Sihanouk a écarquillé les yeux.

– Comment le savez-vous ? a-t-il balbutié. C’était un secret, même mes parents ne sont pas au courant. Je ne devais faire l’annonce que demain. Je n’en ai discuté qu’avec Penn Nouth et Sam Sary.

– Penn Nouth et Sam Sary ? Ainsi donc, ce serait bien pour des raisons politiques que vous avez pris cette décision.

– Pour quelles autres raisons ? Excusez-moi, je dois insister et vous redemander par qui vous avez été informée. La chose est grave et, si elle est ébruitée, mes ennemis pourraient réfléchir à une contre-attaque. L’effet de surprise est essentiel.

– Je crains que Pongsanmoni n’aille partout répandre la nouvelle. Je dois dire pour sa défense que vous ne le lui avez pas interdit.

– Comment aurais-je pu le faire ? Je ne savais pas qu’elle était au courant.

– La croyez-vous assez stupide pour ne pas comprendre à demi-mot ?

Sihanouk s’était assis, le front plissé, courbé vers l’avant, la main droite posée sur la bouche et le menton. Il réfléchissait, Monique n’osait le distraire. Soudain, il s’est rejeté en arrière et a pris ses aises.

– Tant pis. De toute façon, beaucoup de gens sont désormais au courant puisque je viens d’enregistrer l’allocution annonçant mon abdication qui sera diffusée demain aux premières heures. La rumeur doit déjà courir dans tout Phnom Penh.

La nouvelle a fait sursauter la reine. Elle a fixé son mari et a répété pour être sûre d’avoir bien compris d’une voix blanche.

– Vous allez abdiquer !

C’était au tour de Sihanouk de regarder sa femme avec étonnement.

– Que se passe-t-il, mon amie ? Vous n’étiez pas au courant ?

Mais Monique ne l’écoutait plus. Elle se remémorait les derniers jours, les dernières semaines, elle cherchait dans les instants vécus ensemble les prémisses de cette résolution, les signes avant-coureurs. Bien sûr, cette décision était liée à son désir de se séparer d’elle. Chaque fois qu’il était dans une situation difficile, Sihanouk promettait de se faire bonze. Le paysage politique était-il à ce point désespéré ?
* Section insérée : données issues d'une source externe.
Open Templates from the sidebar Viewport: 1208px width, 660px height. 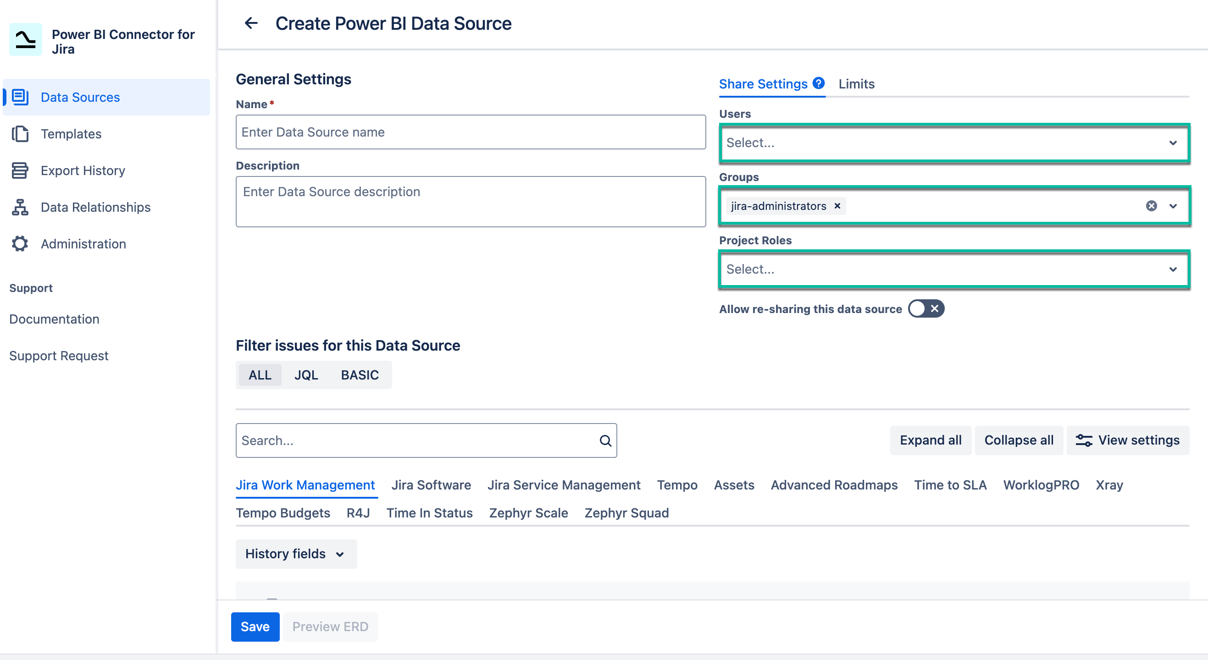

– Voilà pourquoi vous renoncez au Trône et que nous allons divorcer !

– Divorcer ?

Cette fois-ci, c’était lui qui répétait le mot pour être sûr d’avoir bien compris. Il était blême, sa poitrine l’oppressait, son cœur compressé lui faisait mal. Ses yeux se sont humidifiés, une boule énorme a gonflé dans sa gorge telle un bâillon. Il avait, en prenant sa décision, envisagé le pire et pire que le pire venait de se produire. Quand, enfin, il a pu parler, c’était d’un mince filet de voix, à peine audible.
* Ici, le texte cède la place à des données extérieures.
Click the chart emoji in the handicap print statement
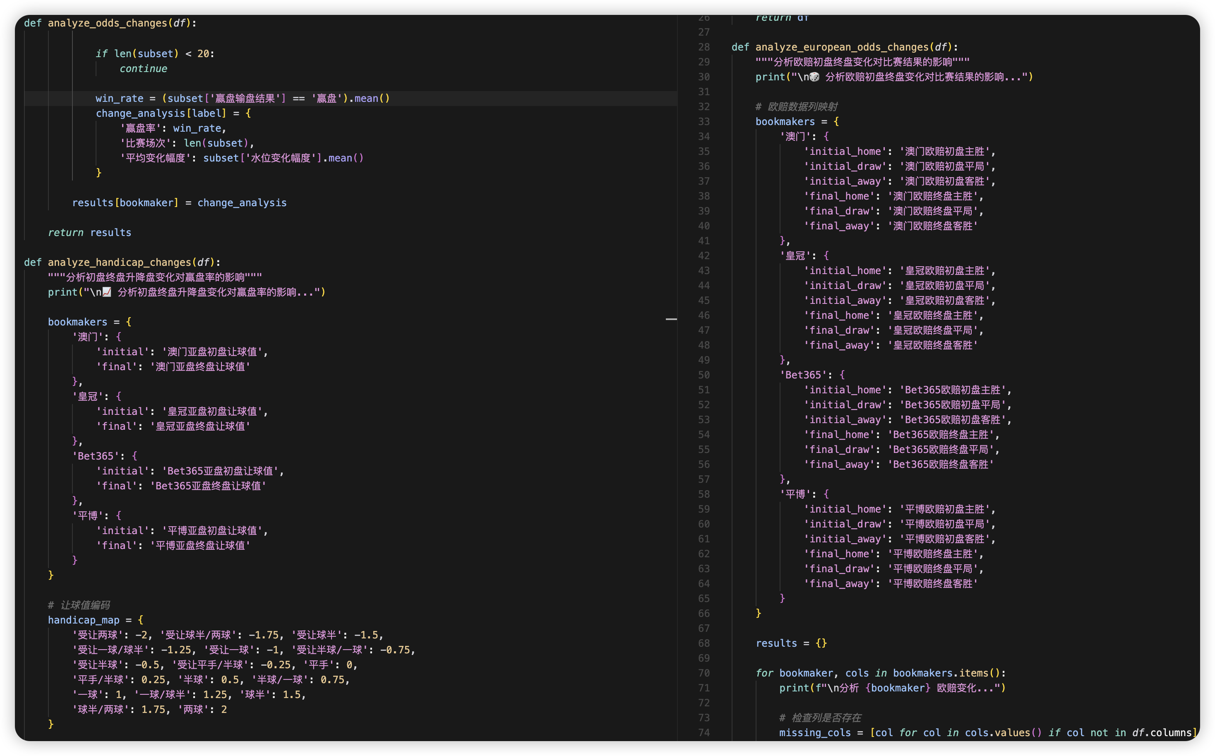 click(107, 292)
– Je comprends votre déception…

Des larmes, qu’il ne pouvait retenir, ont coulé sur ses joues.

– Elle a beaucoup pesé lorsque j’ai dû trancher, mais je n’avais pas d’autre possibilité. J’ai dû choisir entre vous et mon peuple ! Vous aviez épousé un roi, vous ne serez pas reine ! Je comprends votre déception, a-t-il répété. Je ne serai plus que le prince Norodom Sihanouk, un citoyen comme tout un chacun. C’est pour cela que j’abdique ! Je comprends votre déception (il redisait ces mots, mais il ne comprenait rien)… Nous allons donc divorcer.

Soudain, tout ce qu’il restait en lui de volonté, d’énergie, a repris le dessus et il a continué :

– Ma tendre amie, accordez-moi une chance, laissez-moi vous revoir… et vous reconquérir peut-être.